Rents will fall in every property category as the commercial and investment real estate decline intensifies. Rents are dropping and vacancy is rising rapidly throughout most real estate sectors (office, retail, industrial, warehousing, distribution, manufacturing, and so on), but the next leg down will find apartment rents joining the party, as well. Be prepared for ALL rents to continue their decline for more than a decade. Once the current stock rally is complete and worldwide economic problems intensify, more and more people will declare bankruptcy, share housing, and move in with parents and grandparents, making apartment investing much less profitable and more management intensive. The market will quickly price that trend reversal in (and then some), so it's your last chance to sell and avoid the coming "haircuts" and headaches.

Need more than my word that the markets are pricing in the next leg down in real estate? On April 7th, relatively dependable real estate investment trusts (REITs) offered a foreshadowing of what's to come. In one day of trading, as the S&P 500 fell a mere 2.4%, industrial REITs lost 13.2%, diversified REITs fell 11.5%, and residential REITs sank 10.5%. Property values in those categories are set to get hammered over the next few years, and nosediving REITs will make it all fairly quantifiable.

Bankruptcy? Foreclosure? No problem! I'm being just a bit facetious but when "the system" (i.e. hard-earned taxpayer money) so readily bails the biggest U.S. banks, investment bankers and even insurance companies out of their financial transgressions, why should its citizenry hold itself to a higher standard? I greatly doubt the stigma previously attached to bankruptcy will be applied this time around. "Filing" is likely to be more popular than the Macarena ever was.

Our policymakers' stated (and once again misguided) goal is to try to get people to borrow to spend again and they can't effect that awful plan unless you have access to credit, so it's not difficult to see some sort of free "credit pass" on the horizon. Methinks they'll need you more than you'll need them.

So if you're upside down or close to it, don't hesitate to play by the new rules of the game: Consult with a bankruptcy attorney, then allow the system to pick up the tab. Not only is it a prudent thing to consider when caught with negative net worth in a deflationary spiral; based on the shining example of our leaders and policymakers, it has quickly become The American Way.

The only thing "pent-up" is frustration. I call it the "Make-Do" Economy; my hero Mike "Mish" Shedlock (http://globaleconomicanalysis.blogspot.com -- a mandatory daily read) dubs this developing era, "The Age of Frugality". Call it what you want, but when the trend reverses and easy credit and escalating home values go away, debt looks mountainous, and asset value and good jobs disappear, it's the easiest door in the world to slam shut.
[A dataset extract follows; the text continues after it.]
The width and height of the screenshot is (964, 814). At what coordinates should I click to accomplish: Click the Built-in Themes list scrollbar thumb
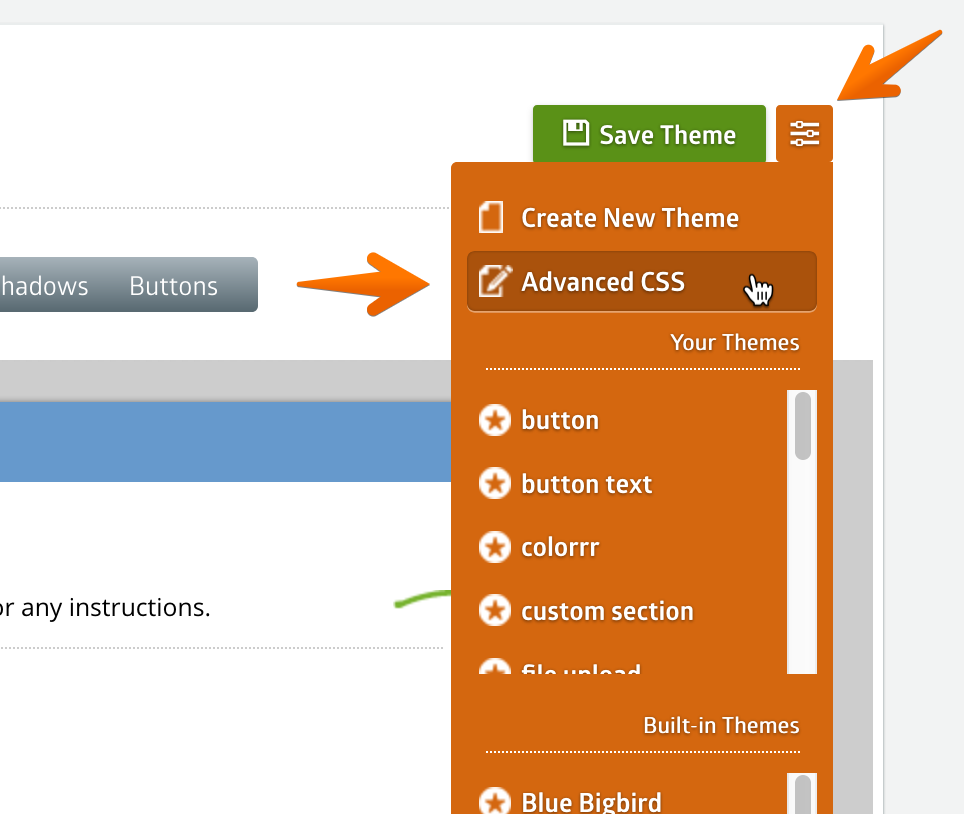pyautogui.click(x=802, y=796)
Cars, clothes, furniture, toys, baubles -- after a four-year spending orgy, there's little any of us need; consumers can make do with what they have.

You know a consumer-driven economy's in trouble when the national refrain becomes, "Hey, honey -- let's stop buying stuff and pay down these credit cards!" Not only that, even solvent Americans are discovering that cutting back is no great hardship. It feels GOOD to put money in the bank, wait for better deals to come along, and conserve. Surely it's in our blood somewhere; in eras gone by, Americans were terrific savers.

Conspicuous consumption, Rest in Peace. A penny saved is once again a penny earned. Sorry, Wall Street, although if you really want to know -- a lot of this was your fault.

Get ready for taxpayer revolts and social unrest. I live in California, where the cost of living is sky-high, home values are plummeting and unemployment already hovers above 10%. What better time for state legislators to deal with bloated budget shortfalls by enacting across-the-board tax increases, thereby dumping an additional $1100 a year tax burden onto the average California family?

A taxpayer revolt is surely on its way, as the Howard Jarvis Taxpayers Association is back to running ads on the radio (Jarvis was the original sponsor of the famous 1978 Prop. 13 tax initiative, which radically lowered property tax assessments throughout the state). Most residents here consider state-run operations to be wasteful at best, so expect the tax-revolt movement ("War on Taxes"?) to start with a bang in California and spread like wildfire.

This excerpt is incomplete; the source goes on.